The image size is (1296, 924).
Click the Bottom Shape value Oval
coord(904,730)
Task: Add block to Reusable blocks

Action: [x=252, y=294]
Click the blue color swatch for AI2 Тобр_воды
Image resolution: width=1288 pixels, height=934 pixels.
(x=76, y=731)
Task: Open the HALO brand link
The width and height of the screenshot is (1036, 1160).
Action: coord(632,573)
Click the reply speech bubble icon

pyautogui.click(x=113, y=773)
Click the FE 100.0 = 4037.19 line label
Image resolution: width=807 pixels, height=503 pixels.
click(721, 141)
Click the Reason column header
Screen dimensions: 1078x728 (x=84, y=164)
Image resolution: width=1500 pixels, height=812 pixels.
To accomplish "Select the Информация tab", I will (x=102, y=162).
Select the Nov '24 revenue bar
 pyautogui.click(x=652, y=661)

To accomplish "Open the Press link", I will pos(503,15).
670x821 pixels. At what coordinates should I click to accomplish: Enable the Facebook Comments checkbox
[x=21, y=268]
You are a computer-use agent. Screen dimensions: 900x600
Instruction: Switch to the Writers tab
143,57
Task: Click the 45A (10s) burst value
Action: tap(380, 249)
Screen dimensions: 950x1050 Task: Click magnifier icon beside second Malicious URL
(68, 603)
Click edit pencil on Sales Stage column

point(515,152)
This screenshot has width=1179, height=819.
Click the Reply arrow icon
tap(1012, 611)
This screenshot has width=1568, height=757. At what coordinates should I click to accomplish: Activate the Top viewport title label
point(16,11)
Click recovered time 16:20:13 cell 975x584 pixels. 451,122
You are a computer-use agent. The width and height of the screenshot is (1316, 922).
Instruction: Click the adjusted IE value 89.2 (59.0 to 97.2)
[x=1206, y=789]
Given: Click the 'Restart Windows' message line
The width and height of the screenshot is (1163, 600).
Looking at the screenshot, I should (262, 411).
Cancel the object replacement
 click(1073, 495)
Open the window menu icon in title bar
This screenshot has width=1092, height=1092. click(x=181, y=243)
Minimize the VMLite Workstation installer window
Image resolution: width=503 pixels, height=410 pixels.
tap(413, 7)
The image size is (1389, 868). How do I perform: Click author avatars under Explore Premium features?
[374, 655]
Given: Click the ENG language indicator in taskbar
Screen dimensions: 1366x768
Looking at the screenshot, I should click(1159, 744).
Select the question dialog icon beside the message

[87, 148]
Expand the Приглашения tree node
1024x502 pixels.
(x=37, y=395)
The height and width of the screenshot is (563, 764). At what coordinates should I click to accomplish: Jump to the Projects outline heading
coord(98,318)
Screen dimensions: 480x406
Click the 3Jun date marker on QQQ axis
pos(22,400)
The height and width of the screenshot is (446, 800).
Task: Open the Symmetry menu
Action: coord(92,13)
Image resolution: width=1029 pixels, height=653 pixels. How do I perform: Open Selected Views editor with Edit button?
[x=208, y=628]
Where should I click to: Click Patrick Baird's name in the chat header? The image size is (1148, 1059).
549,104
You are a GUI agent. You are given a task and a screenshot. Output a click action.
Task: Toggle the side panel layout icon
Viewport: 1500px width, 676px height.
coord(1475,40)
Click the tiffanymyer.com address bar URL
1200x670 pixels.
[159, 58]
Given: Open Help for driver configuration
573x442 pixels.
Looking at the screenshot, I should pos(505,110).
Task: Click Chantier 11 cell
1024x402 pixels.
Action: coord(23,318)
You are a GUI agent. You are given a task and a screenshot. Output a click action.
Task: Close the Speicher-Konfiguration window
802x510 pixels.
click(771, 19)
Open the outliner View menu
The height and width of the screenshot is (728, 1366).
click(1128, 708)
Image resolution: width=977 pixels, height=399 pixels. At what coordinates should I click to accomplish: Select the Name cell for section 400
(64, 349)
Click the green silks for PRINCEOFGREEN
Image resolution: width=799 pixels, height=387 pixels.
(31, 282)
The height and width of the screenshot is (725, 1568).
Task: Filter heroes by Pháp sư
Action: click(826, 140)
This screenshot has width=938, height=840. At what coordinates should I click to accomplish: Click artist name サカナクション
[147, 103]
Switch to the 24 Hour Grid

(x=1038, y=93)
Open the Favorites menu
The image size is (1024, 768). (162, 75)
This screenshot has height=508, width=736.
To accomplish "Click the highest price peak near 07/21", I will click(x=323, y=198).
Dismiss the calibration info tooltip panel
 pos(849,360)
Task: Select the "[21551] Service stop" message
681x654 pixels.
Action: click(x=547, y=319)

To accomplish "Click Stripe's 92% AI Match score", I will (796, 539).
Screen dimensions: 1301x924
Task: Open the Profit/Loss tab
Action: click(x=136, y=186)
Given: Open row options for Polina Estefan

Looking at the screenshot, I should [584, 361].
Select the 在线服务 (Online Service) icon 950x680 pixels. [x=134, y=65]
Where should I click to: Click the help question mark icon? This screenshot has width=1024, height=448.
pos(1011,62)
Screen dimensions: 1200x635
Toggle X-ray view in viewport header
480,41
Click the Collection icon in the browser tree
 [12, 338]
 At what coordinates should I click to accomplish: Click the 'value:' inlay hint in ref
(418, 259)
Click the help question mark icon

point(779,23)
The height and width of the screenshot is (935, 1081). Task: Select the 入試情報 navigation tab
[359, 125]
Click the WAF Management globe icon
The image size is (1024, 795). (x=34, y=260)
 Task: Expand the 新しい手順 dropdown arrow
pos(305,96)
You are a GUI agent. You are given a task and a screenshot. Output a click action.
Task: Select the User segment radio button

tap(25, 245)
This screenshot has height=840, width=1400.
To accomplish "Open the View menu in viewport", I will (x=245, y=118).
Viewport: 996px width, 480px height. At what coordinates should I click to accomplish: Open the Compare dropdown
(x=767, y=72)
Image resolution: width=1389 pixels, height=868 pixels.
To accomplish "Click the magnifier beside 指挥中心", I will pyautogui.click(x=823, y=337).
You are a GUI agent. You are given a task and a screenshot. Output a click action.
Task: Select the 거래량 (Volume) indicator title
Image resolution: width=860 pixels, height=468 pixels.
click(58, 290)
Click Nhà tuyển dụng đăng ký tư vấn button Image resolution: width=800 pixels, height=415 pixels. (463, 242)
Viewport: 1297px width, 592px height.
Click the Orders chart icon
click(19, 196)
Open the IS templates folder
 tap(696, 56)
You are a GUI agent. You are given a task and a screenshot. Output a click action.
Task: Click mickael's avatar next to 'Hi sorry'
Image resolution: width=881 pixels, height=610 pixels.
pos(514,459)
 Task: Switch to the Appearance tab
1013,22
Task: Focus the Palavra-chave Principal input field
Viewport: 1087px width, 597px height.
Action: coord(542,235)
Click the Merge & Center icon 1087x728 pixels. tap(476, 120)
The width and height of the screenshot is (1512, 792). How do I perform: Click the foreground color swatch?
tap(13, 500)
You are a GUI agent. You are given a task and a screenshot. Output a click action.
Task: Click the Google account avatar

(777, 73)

# [Task to complete]
Begin at the top of the listing above and set down each line exactly. Stop after the line that contains "Given: Click the ENG".

# [Response box]
The image size is (1296, 924).
Click the Bottom Shape value Oval
coord(904,730)
Task: Add block to Reusable blocks

Action: [x=252, y=294]
Click the blue color swatch for AI2 Тобр_воды
Image resolution: width=1288 pixels, height=934 pixels.
(x=76, y=731)
Task: Open the HALO brand link
The width and height of the screenshot is (1036, 1160).
Action: coord(632,573)
Click the reply speech bubble icon

pyautogui.click(x=113, y=773)
Click the FE 100.0 = 4037.19 line label
Image resolution: width=807 pixels, height=503 pixels.
click(721, 141)
Click the Reason column header
Screen dimensions: 1078x728 (x=84, y=164)
Image resolution: width=1500 pixels, height=812 pixels.
To accomplish "Select the Информация tab", I will (x=102, y=162).
Select the Nov '24 revenue bar
 pyautogui.click(x=652, y=661)

To accomplish "Open the Press link", I will pos(503,15).
670x821 pixels. At what coordinates should I click to accomplish: Enable the Facebook Comments checkbox
[x=21, y=268]
You are a computer-use agent. Screen dimensions: 900x600
Instruction: Switch to the Writers tab
143,57
Task: Click the 45A (10s) burst value
Action: tap(380, 249)
Screen dimensions: 950x1050 Task: Click magnifier icon beside second Malicious URL
(68, 603)
Click edit pencil on Sales Stage column

point(515,152)
This screenshot has width=1179, height=819.
Click the Reply arrow icon
tap(1012, 611)
This screenshot has width=1568, height=757. At what coordinates should I click to accomplish: Activate the Top viewport title label
point(16,11)
Click recovered time 16:20:13 cell 975x584 pixels. 451,122
You are a computer-use agent. The width and height of the screenshot is (1316, 922).
Instruction: Click the adjusted IE value 89.2 (59.0 to 97.2)
[x=1206, y=789]
Given: Click the 'Restart Windows' message line
The width and height of the screenshot is (1163, 600).
Looking at the screenshot, I should (262, 411).
Cancel the object replacement
 click(1073, 495)
Open the window menu icon in title bar
This screenshot has width=1092, height=1092. click(x=181, y=243)
Minimize the VMLite Workstation installer window
Image resolution: width=503 pixels, height=410 pixels.
tap(413, 7)
The image size is (1389, 868). How do I perform: Click author avatars under Explore Premium features?
[374, 655]
Given: Click the ENG language indicator in taskbar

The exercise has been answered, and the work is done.